Is there a real fundamental difference between the two approaches? It seems to m...

jude- · on Dec 10, 2014

> Is there a real fundamental difference between the two approaches?

Yes. With true directories, you can implement directory rename() with O(a+b) time complexity, where a and b are the depths of the paths to the directories. With a flat key/value store, directory rename() requires at least O(n) time complexity for n directory children, since each child must be renamed.

TheCoelacanth · on Dec 10, 2014

It would require rethinking the data structure used to store it to make it work efficiently. A trie-like structure would probably work.

jude- · on Dec 10, 2014

I'd be curious to know how to make it more efficient. Either the descendants of a directory include the directory's name in their identifier, or they don't. If they do, then to implement rename() you need to do something such that all descendants of the directory can be queried by a different identifier than the one they were given upon creation (where the difference is exactly the name change of an ancestor directory). You can:

* rename all descendants on directory rename (expensive--takes O(n) time for n descendants).

* log each rename() and translate a key with a new directory name into a key with the original directory name (requires O(k) space for k renames and O(d) time in the worst case for translating a path of depth d whose directories have all been renamed; introduces the need to garbage-collect log records when all descendants of a renamed directory get deleted).

Granted, this is a more nuanced than what I said before about rename() requiring O(n) time complexity when implemented on top of a key/value store, but the second option is still more costly than rename() with true directories. I'm not sure (but cannot prove at this time) that we can do better than the second option above, but would love to hear your thoughts.

TheCoelacanth · on Dec 10, 2014

I'm not debating that it's inefficient if you use the same data structure that is used now. That's why I suggested using a different one.

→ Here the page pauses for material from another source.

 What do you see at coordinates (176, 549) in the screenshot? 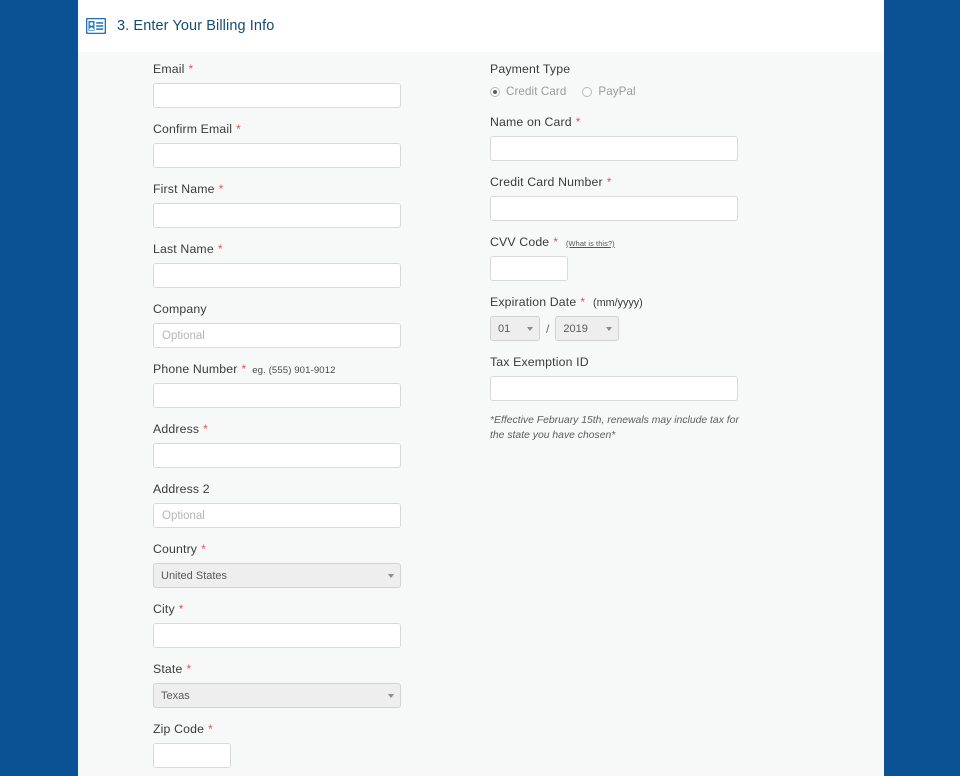
I see `country-label: Country` at bounding box center [176, 549].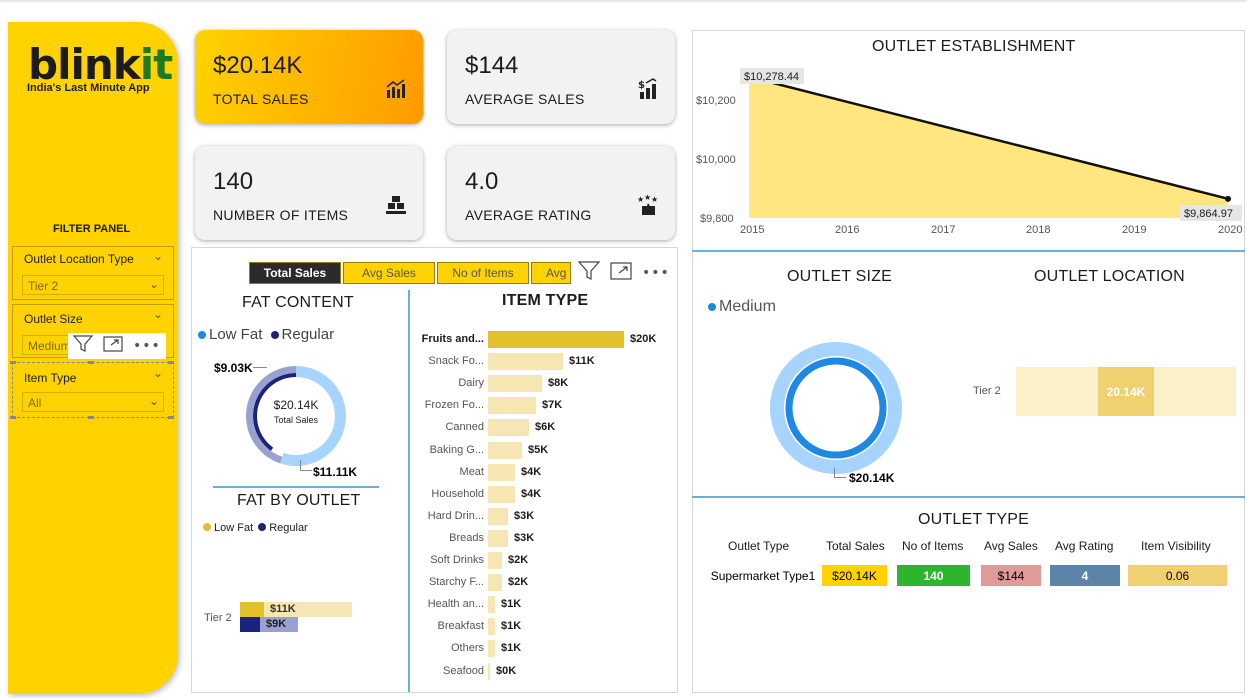  Describe the element at coordinates (298, 302) in the screenshot. I see `fat-content-title: FAT CONTENT` at that location.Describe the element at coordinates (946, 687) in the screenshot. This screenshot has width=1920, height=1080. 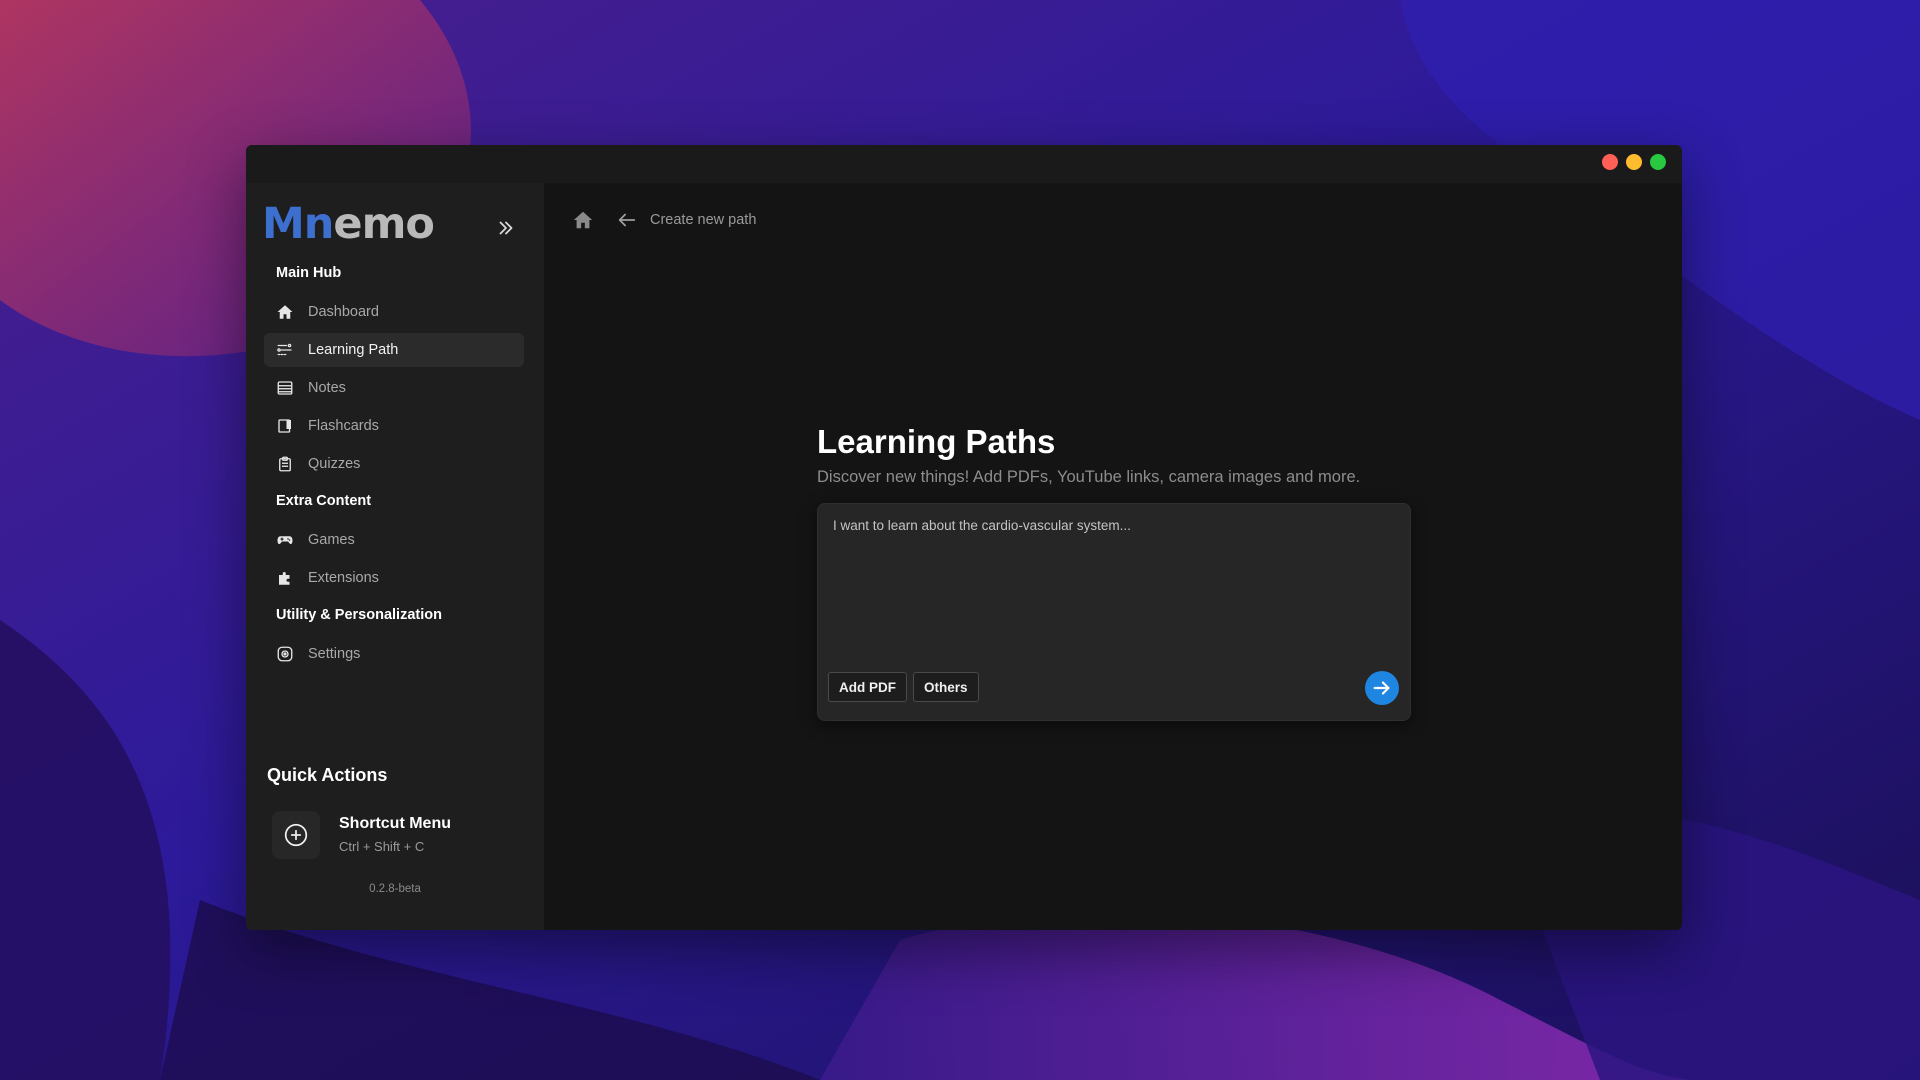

Instead of a flat list of file names for each directory, you store the file names in a trie, so that files with a shared prefix in their name have a shared ancestor node in the trie. To do a directory rename, you just have to find the node in the trie that corresponds to the directory, move that node to a different location in the trie and change the portion of the name that is stored in that node.

JadeNB · on Dec 10, 2014

> Instead of a flat list of file names for each directory, you store the file names in a trie, so that files with a shared prefix in their name have a shared ancestor node in the trie.

But then, if they behave like directories, and the software treats them like directories, aren't you effectively implementing directories in everything but name? (I mean, of course current software doesn't actually treat directory names this way; but it seems like changing the data structure is going a long way to maintain a directory-less fiction.)

TheCoelacanth · on Dec 11, 2014

No, because you could also rename any shared prefix of file names, not just the parts that end with a slash. Instead of directories having a special significance, now any arbitrary prefix in a file name has the same significance.

jude- · on Dec 11, 2014

I'm not seeing how this is any different from true directories in terms of time and space complexity, as far as rename and path resolution are concerned. Sure, the trie nodes don't have to be implemented as key/value pairs in the data store, but don't they otherwise serve the same purpose in the affected algorithms--pointing to key/value pairs or other directories? Doesn't this still mean that path resolution is O(d) for a path of depth d in the trie, and rename is O(a+b) for two paths of depth a and b?

TheCoelacanth · on Dec 11, 2014

The time and space complexity aren't different. That's the whole point I have been arguing, i.e. that you can support the paths as an arbitrary string semantics without losing efficiency for a directory rename operation.

JadeNB · on Dec 11, 2014

> No, because you could also rename any shared prefix of file names, not just the parts that end with a slash.

I think that

    $ mkdir -p a/bc; touch a/bc/{d,e}
    $ cd a; mv bc Bc

(changing just the 'b', not the whole 'bc') amounts to the same behaviour for directories. I guess you could argue that it's different because you still have to mention the `c`, even if you don't change it.

TheCoelacanth · on Dec 11, 2014

What if instead of just one file starting with b, you have multiple files starting with b?

If there are files with names bc, bd and be, `mv b B` now renames all of those to Bc, Bd and Be. With normal directories, there is no way to do that as one operation.

JadeNB · on Dec 11, 2014

Good point; I understand now.

alayne · on Dec 10, 2014

Is directory rename an operation that needs to be efficient though? Probably not.

sysk · on Dec 10, 2014

Efficiency is important if the operation needs to be atomic though. POSIX for example requires rename to be an atomic operation. http://en.wikipedia.org/wiki/Rename_(computing)

alayne · on Dec 10, 2014

There"s no efficiency requirement on atomicity. Who said we need POSIX filesystem semantics anyway? Is it so important we should trade scalability? Obviously that wasn"t the s3 design choice.

mateuszf · on Dec 10, 2014

Filesystems users (developers) already assume that renames are fast. Changing the mode now would mean that some of the applications would seem like blocked or could behave strangely. S3 users already know and should handle that.